• _DOCUMENT SEGMENT_:

Find time during the day for regular, moderate exercise—a walk, a jog, a bike ride or some other physical activity—and to do it well ahead of bedtime. You should find you get to sleep faster, stay asleep longer and have more energy in your waking hours.  

2) Get outside while the sun’s up  

Get your body clock back on schedule by exposing yourself to bright light during the day—either by going outside or, if that’s not possible, investing in a bright artificial light designed for that purpose. Exposure to more daylight helps to calibrate your body’s internal clock and can make a big difference at bedtime.  

3) Manage screen time  

The blueish light emitted by screens tends to trigger your body’s wake cycle, meaning it gets in the way of sleep when you absorb it too close to bedtime. To get your body ready for rest, turn off your phone, your TV and your other screens at least two hours before bed.  

4) Stick to a schedule  

Good-quality sleep isn’t just about duration; it’s also about regularity. To improve your sleep, try to get to bed the same time every night and up at the same time every morning—including weekends. Do this for long enough, and you may find you no longer need an alarm.

• _WHAT TO WORK ON_: In the sleep tips, how long before bed should screens be turned off?

• _DATA TO EXAMINE_:
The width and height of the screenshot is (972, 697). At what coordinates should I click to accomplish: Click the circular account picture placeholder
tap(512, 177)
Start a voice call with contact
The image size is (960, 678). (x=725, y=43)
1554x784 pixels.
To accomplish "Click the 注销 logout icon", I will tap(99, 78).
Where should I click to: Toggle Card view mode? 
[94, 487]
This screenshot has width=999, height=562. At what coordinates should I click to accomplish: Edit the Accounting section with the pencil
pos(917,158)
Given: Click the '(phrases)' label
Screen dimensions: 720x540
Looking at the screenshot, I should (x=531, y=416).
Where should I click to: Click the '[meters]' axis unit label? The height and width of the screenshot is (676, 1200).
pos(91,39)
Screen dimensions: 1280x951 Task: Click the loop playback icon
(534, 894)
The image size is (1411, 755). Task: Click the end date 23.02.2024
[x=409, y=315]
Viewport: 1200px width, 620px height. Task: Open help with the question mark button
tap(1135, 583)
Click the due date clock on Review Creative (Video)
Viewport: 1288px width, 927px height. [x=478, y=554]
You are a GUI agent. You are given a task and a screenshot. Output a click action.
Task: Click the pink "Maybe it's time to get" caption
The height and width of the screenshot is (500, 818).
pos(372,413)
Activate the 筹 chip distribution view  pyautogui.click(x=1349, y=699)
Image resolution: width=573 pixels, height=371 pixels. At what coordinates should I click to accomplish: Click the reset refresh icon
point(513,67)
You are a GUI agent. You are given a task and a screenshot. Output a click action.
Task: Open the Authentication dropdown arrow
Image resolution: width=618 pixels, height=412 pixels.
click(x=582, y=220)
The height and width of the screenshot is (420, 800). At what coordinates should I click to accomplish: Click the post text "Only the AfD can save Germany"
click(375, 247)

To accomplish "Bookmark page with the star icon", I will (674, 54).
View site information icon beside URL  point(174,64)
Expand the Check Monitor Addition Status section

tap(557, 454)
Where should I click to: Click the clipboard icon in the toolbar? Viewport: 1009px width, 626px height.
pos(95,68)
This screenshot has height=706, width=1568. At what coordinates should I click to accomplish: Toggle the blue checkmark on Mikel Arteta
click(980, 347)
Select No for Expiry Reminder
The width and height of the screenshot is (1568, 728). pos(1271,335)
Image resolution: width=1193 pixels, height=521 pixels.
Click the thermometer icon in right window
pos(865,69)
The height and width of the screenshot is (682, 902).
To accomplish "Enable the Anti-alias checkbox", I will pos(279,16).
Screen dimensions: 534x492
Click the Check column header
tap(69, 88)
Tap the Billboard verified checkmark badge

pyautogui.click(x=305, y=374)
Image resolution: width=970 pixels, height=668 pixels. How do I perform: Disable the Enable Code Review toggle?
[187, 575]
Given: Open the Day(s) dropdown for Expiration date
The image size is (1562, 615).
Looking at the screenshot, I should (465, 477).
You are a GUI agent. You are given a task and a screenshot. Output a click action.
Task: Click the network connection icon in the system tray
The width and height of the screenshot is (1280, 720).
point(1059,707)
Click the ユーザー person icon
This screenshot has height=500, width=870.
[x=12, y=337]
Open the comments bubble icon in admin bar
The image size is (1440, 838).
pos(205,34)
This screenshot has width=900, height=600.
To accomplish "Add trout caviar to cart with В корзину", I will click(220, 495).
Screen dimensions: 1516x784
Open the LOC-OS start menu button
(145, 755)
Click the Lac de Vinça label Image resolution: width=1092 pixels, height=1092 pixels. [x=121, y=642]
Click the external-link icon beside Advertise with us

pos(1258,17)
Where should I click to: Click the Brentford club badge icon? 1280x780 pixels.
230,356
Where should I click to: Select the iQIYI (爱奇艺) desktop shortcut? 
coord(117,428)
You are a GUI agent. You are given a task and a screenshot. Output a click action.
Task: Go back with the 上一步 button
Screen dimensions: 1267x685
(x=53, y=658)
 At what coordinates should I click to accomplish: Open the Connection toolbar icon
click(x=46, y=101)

• _WRITTEN ANSWER_: At least two hours before bed.